CATEC Advanced Center for

The SAFEDRONE European project is launched for the integration of drones in the future U-Space and facilitate their flight in cities and rural areas

February 1st 2019

It will cover one of the largest flight demonstrations in Europe, which will be held at the facilities of our ATLAS Center in Jaen

Rate it

CATEC is participating in the new European SAFEDRONE project, which has just started and which will tackle one of the largest flight demonstrations in Europe to date with drones and conventional aircraft sharing the same low-altitude airspace (Very Low Level-VLL).

Funded by the European Union, through H2020 and SESAR JU, this initiative aims to facilitate the emerge of drones in cities and rural areas to provide all kinds of services in the next decade.
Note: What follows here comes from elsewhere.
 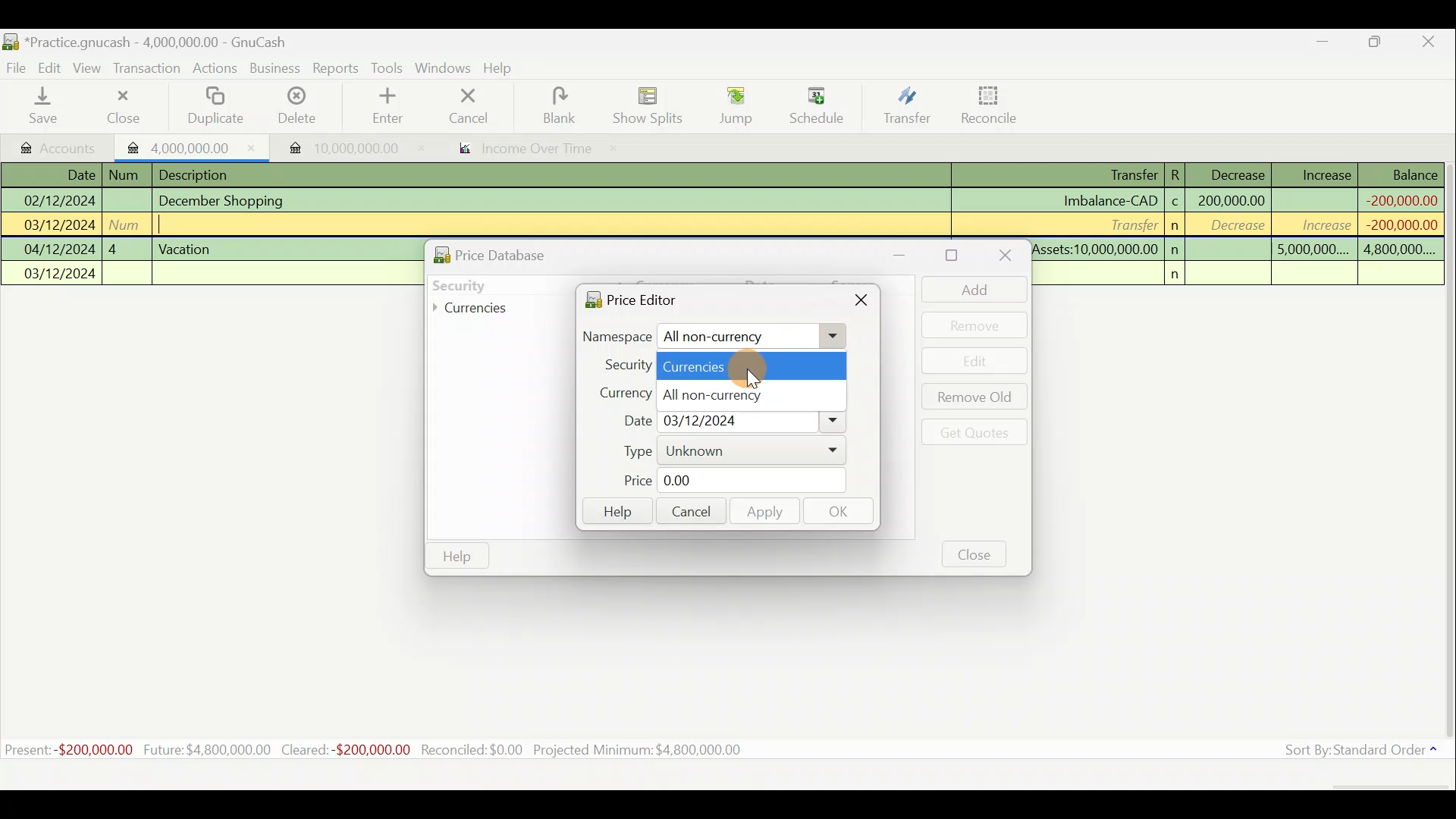 What do you see at coordinates (616, 512) in the screenshot?
I see `Help` at bounding box center [616, 512].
The project is being promoted by a consortium led by Indra and integrated by our Center, the University of Seville, Israel Aerospace Industries (IAI), Unifly, ENAIRE (Spanish public company of navigation services and air traffic management) and CRIDA (Center for Research, Development and Innovation Reference in ATM).
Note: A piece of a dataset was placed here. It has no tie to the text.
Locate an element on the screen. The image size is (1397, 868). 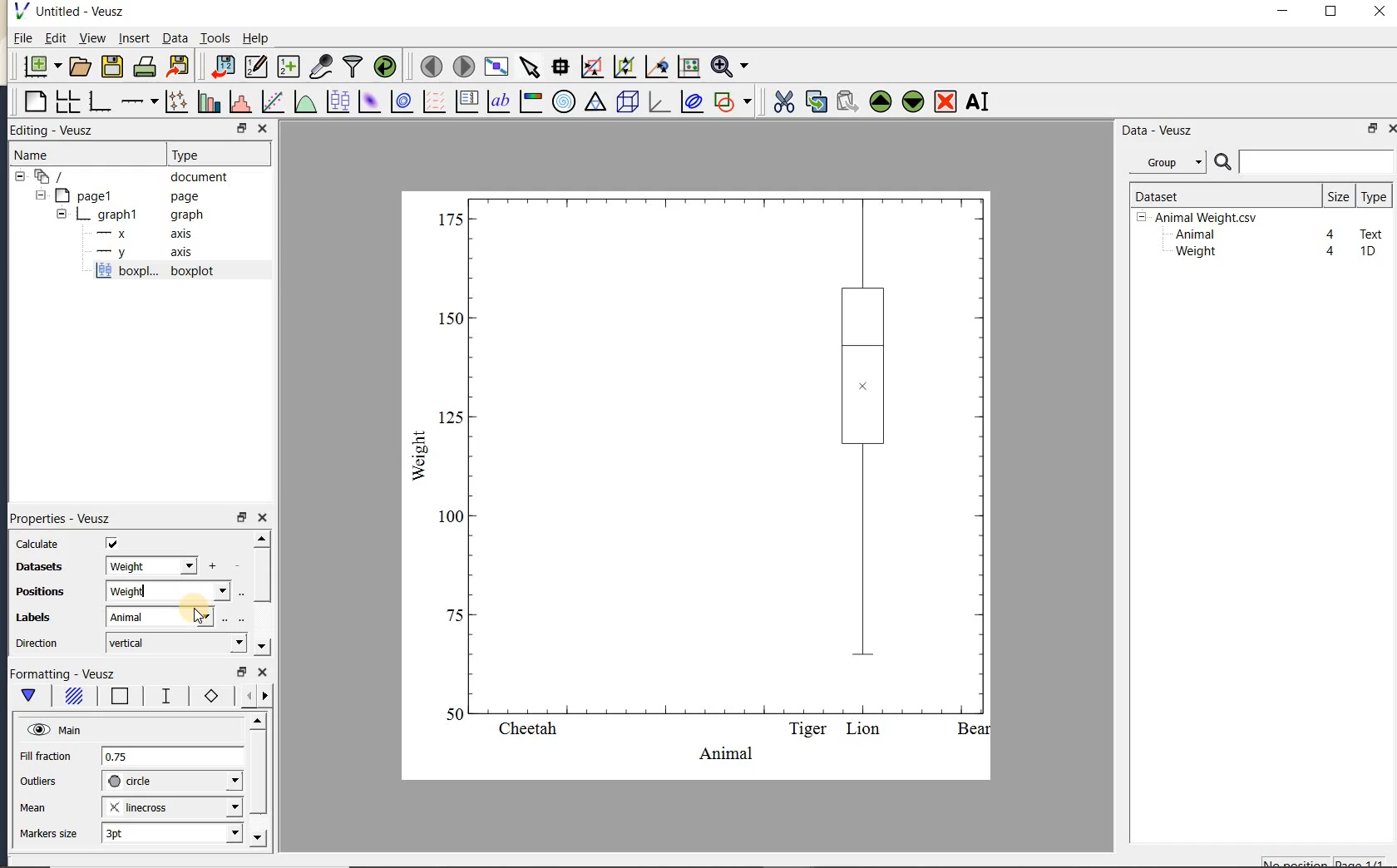
weight is located at coordinates (153, 566).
The objective of SAFEDRONE is to develop a series of innovative services -which will shape the future U- Space- that will facilitate the access of drones to the airspace that extends from the ground to 120 meters of altitude. In this way, the demonstrations carried out in the project will help defining the operational context of these services.

All tests and flights of the initiative will take place in our ATLAS Experimental Flight Center, located in Villacarrillo (Jaen). The flights will involve up to eight different types of aircraft - drones and light aircraft with fixed and rotating wings - flying simultaneously in the same space. Specifically, they will include operations “Beyond visual line of sight” (BVLOS) in rural and semi-urban areas, recreating situations such as the delivery of medical materials, generation of maps and control of the use of the territory.